Objective To provide evidence for clinical practice by assessing the effectiveness and safety of Ligustrazine for primary nephrotic syndrome. Methods We searched MEDLINE (1966.1-2002.12), EMBASE (1975-2002.12), CBM (1979.1-2002.12), Chinese Evidence-Based Medicine/Cochrane Centre Database (CEBM/CCD, Issue 4, 2002) , Cochrane Library, and SCI (1985-2002.12) and handsearched 15 kinds of journals (including Journal of Nephrology et al) (1980-2003.2) for the randomized controlled trials (RCTs).Jadad score was used to assess the quality of RCTs. The outcomes of short term and long term effectiveness, and adverse effect of the treatment were analyzed by RevMan 4.1. Results Thirteen RCTs involving 675 patients met inclusion criteria. Jadad scores of each trial was 1 point.
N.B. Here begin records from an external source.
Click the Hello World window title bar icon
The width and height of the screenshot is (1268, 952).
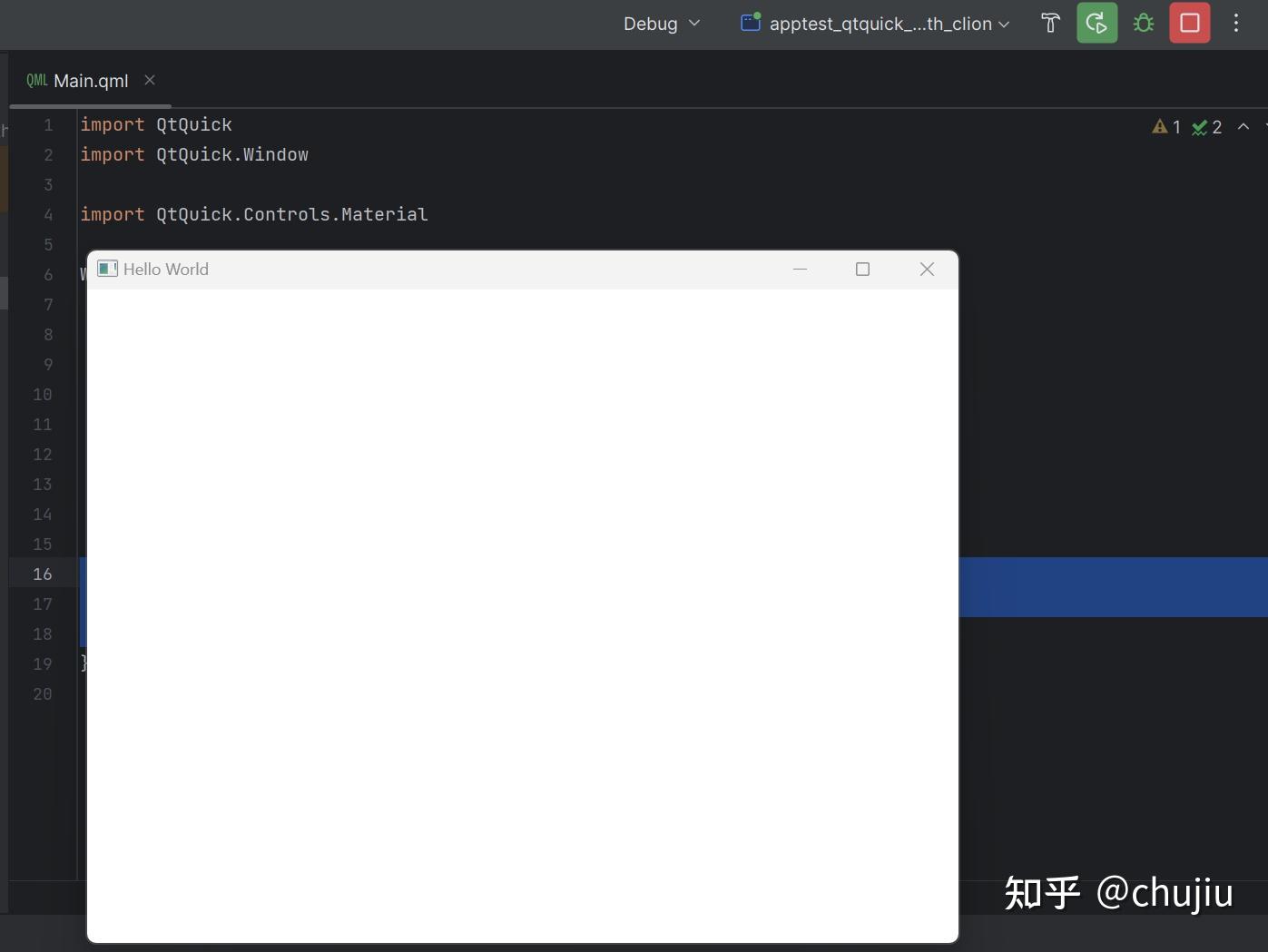[107, 269]
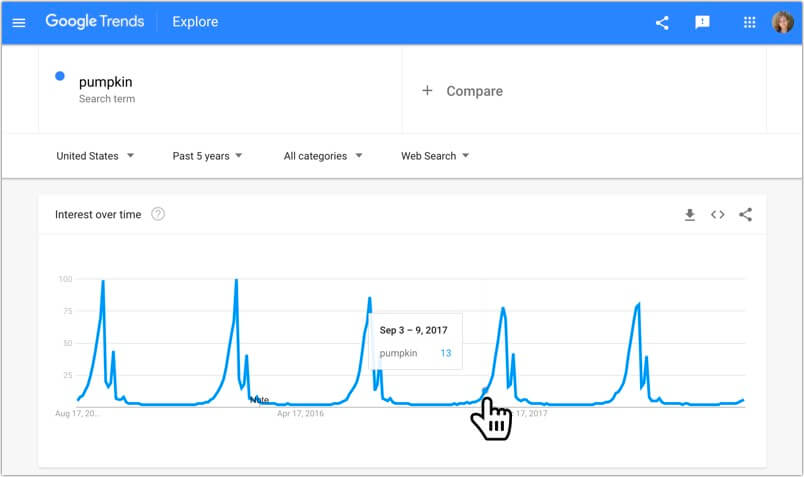Image resolution: width=804 pixels, height=477 pixels.
Task: Click the Google Trends logo
Action: 95,22
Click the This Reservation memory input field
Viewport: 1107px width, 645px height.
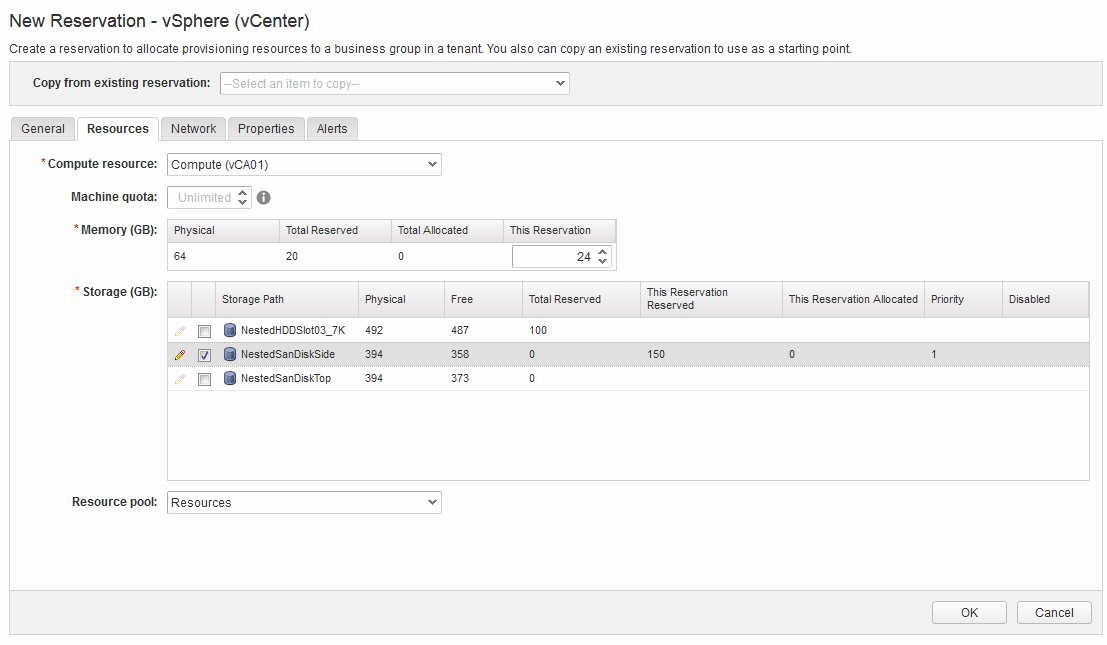553,257
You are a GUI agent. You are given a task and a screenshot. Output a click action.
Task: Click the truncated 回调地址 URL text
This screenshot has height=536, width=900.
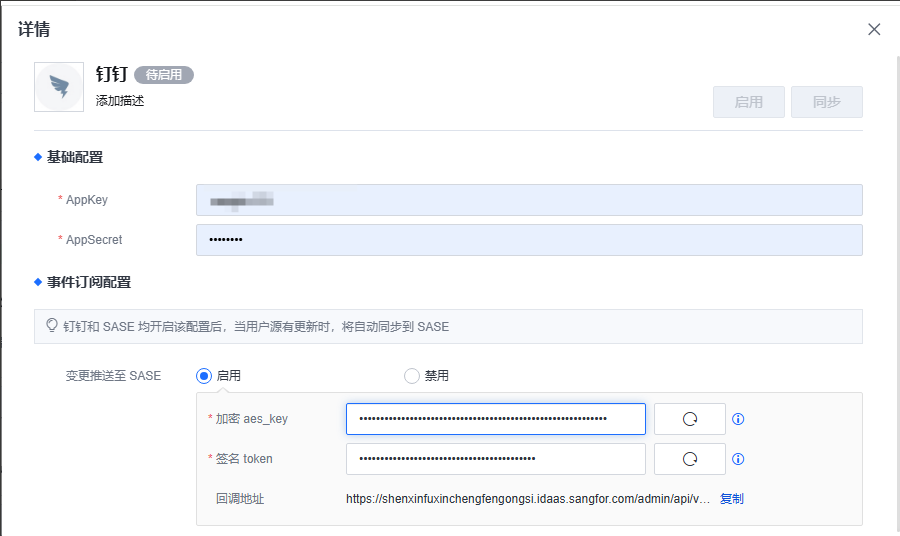click(x=528, y=498)
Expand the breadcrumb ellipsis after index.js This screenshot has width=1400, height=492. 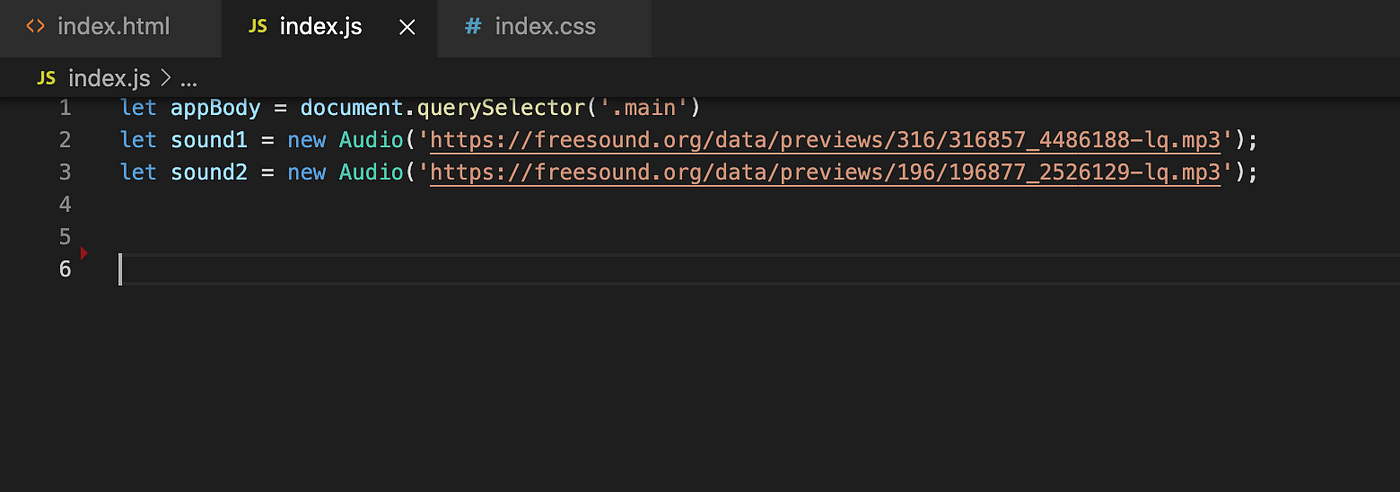pyautogui.click(x=189, y=79)
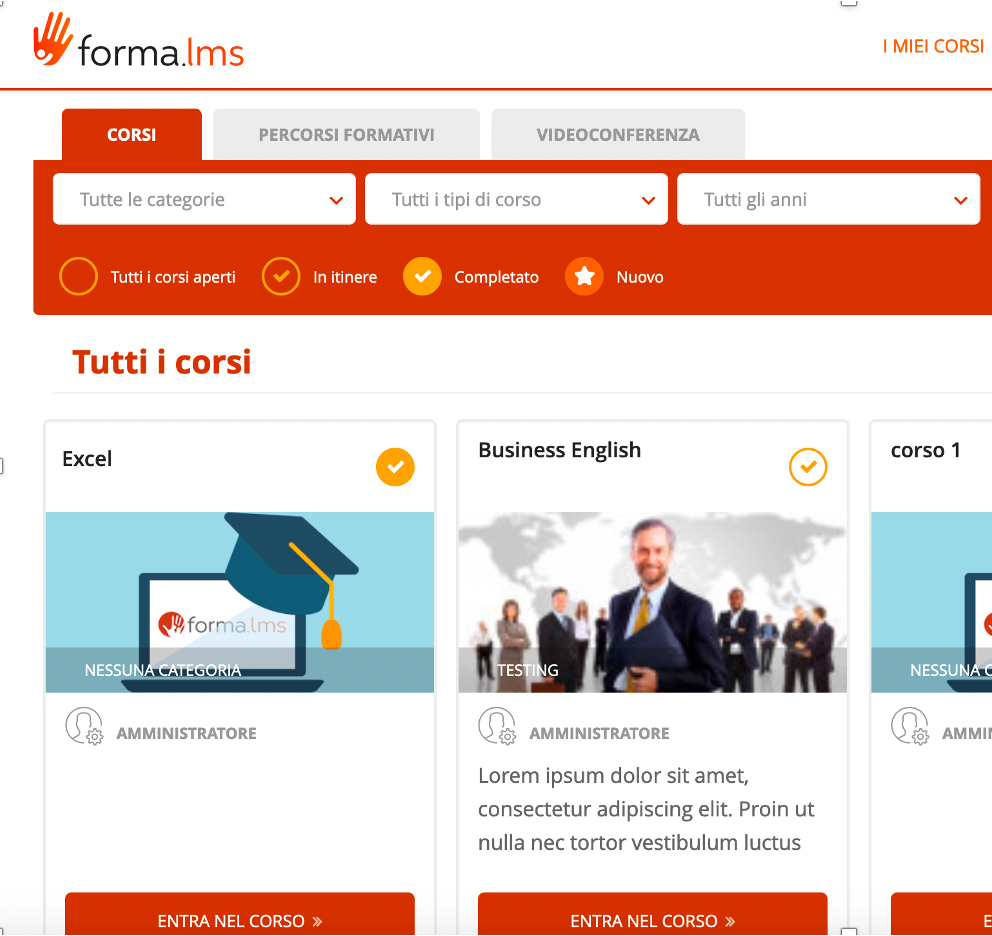
Task: Click the administrator avatar icon on Excel card
Action: point(84,726)
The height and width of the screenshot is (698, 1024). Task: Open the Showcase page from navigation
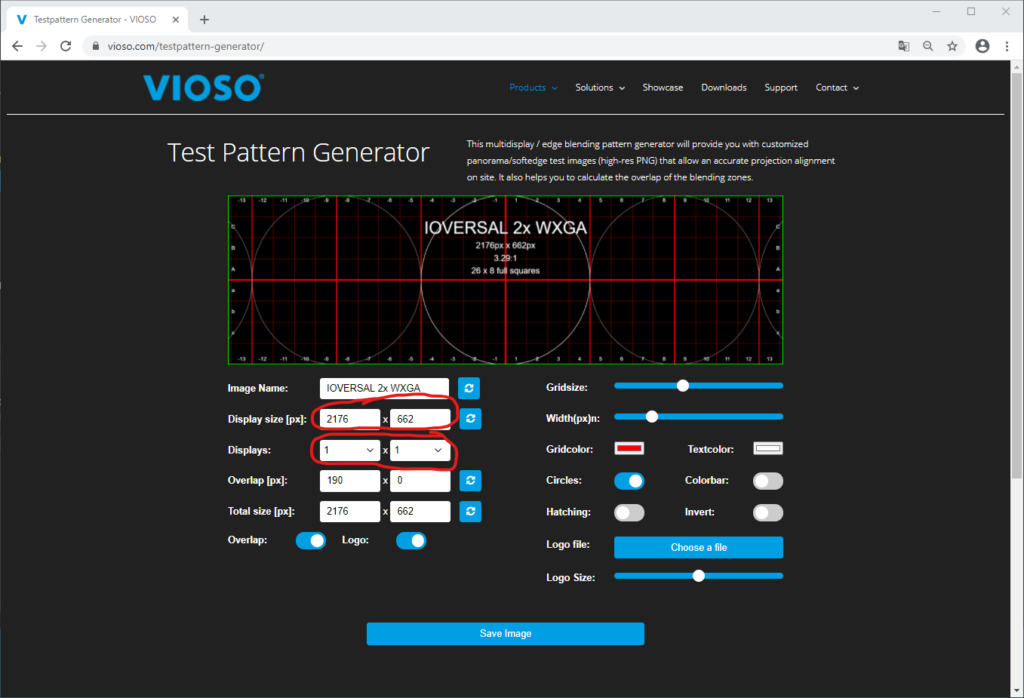tap(662, 88)
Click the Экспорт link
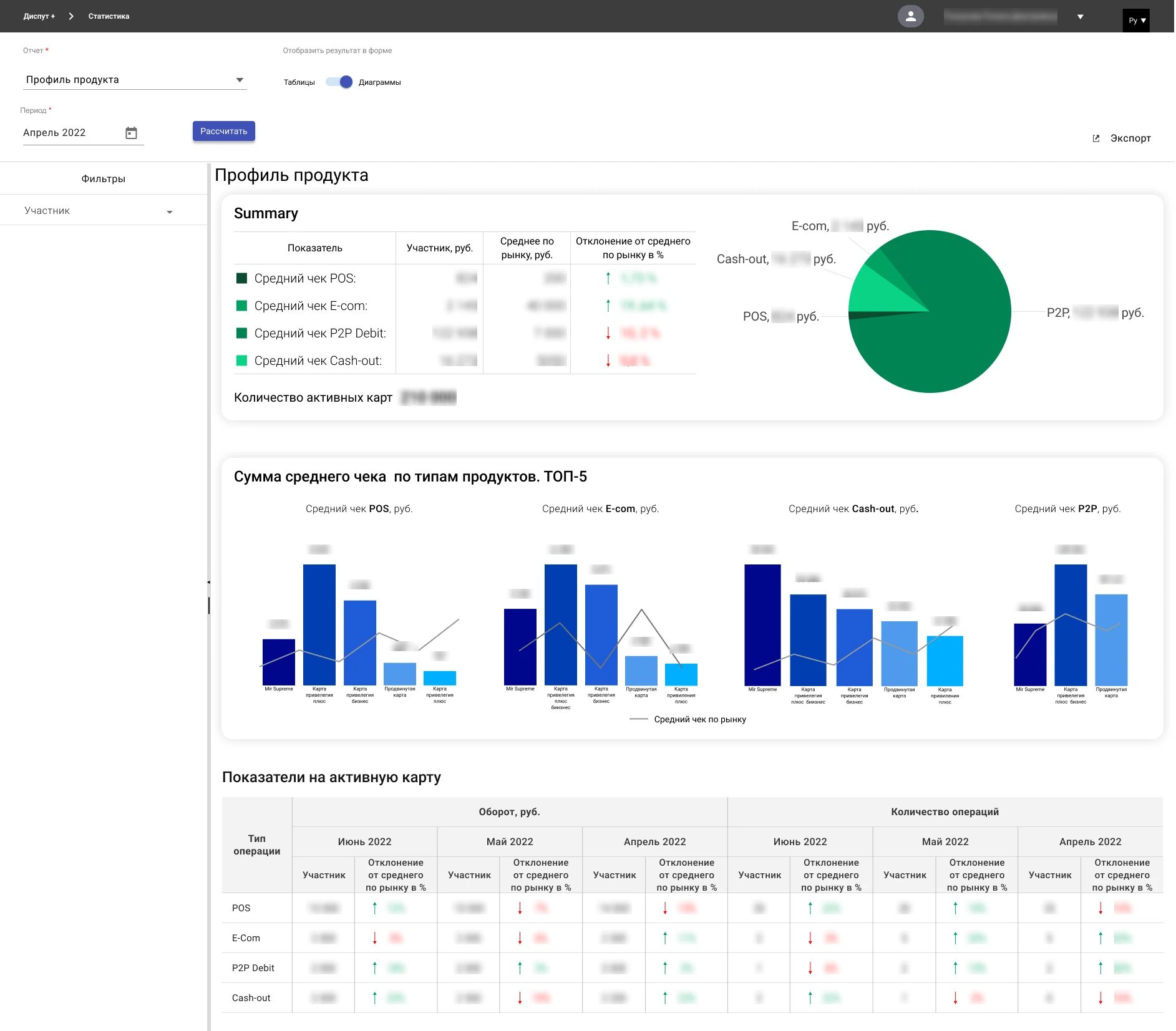 1130,138
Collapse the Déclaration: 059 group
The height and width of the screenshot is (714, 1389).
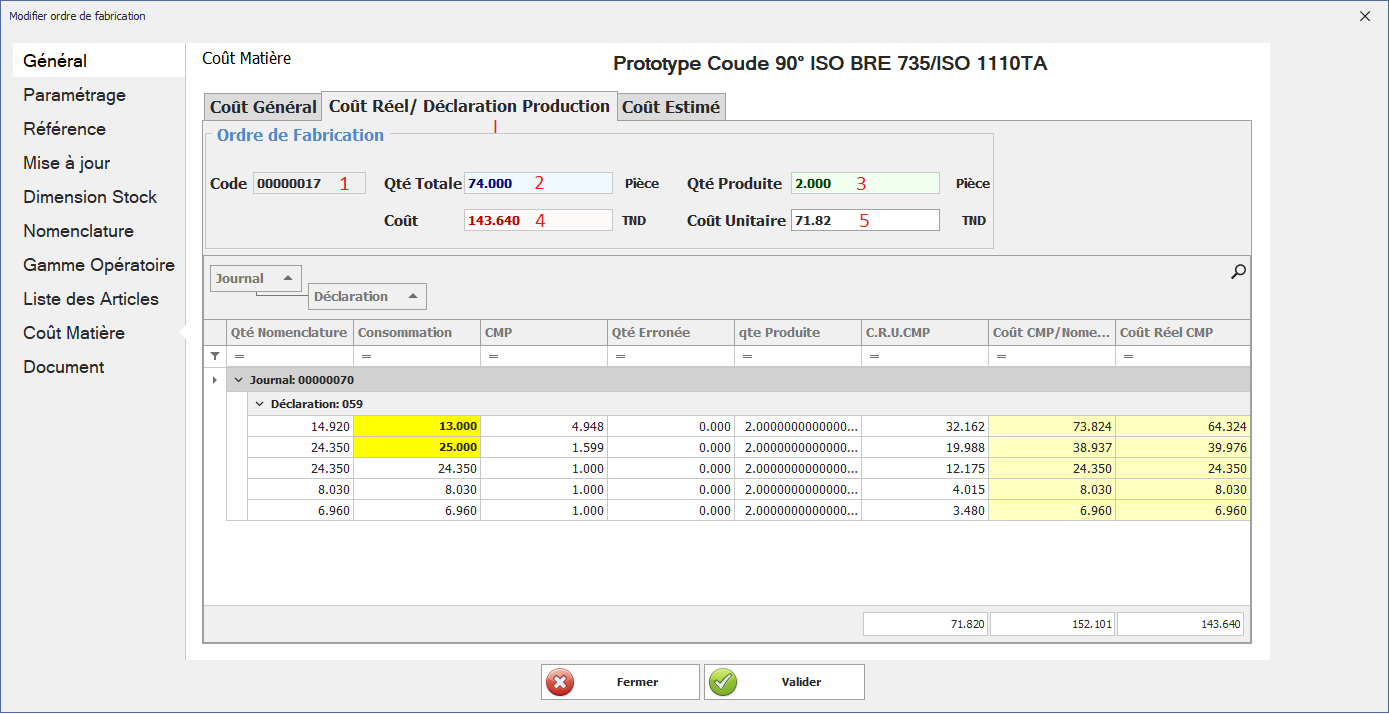pyautogui.click(x=260, y=404)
Meta-analysis of 4 studies showed that Ligustrazine had significant better short term effect [OR 4.24, 95% confidence interval (CI) 1.76 to 10.19], lowered 24 h urine protein (OR -0.36, 95% CI -0.71 to -0.02), improved renal function [ creatinine level in children group: (OR -3.34, 95% CI -5.25 to -1.43), creatinine level in adult group: (OR -48.29, 95% CI -68.24 to -28.35)], and increased serum albumin level (OR 3.61, 95% CI 2.61 to 4.61). Whether Ligustrazine had long term side effect was not confirmed. No adequate evidence showed that Ligustrazine could reduce the relapse rate of primary nephrotic syndrome. Conclusions Meta-analysis of low quality RCTs suggest that Ligustrazine does work in primary nephritic syndrome in short term observation. No adequate evidence shows that Ligustrazine has severe side effect or can reduce the relapse rate of primary nephrotic syndrome. We can’t draw a conclusion that Ligustrazine is safe in primary nephrotic syndrome treatment.A rigorously designed, randomized, double blind, placebo controlled trial are required.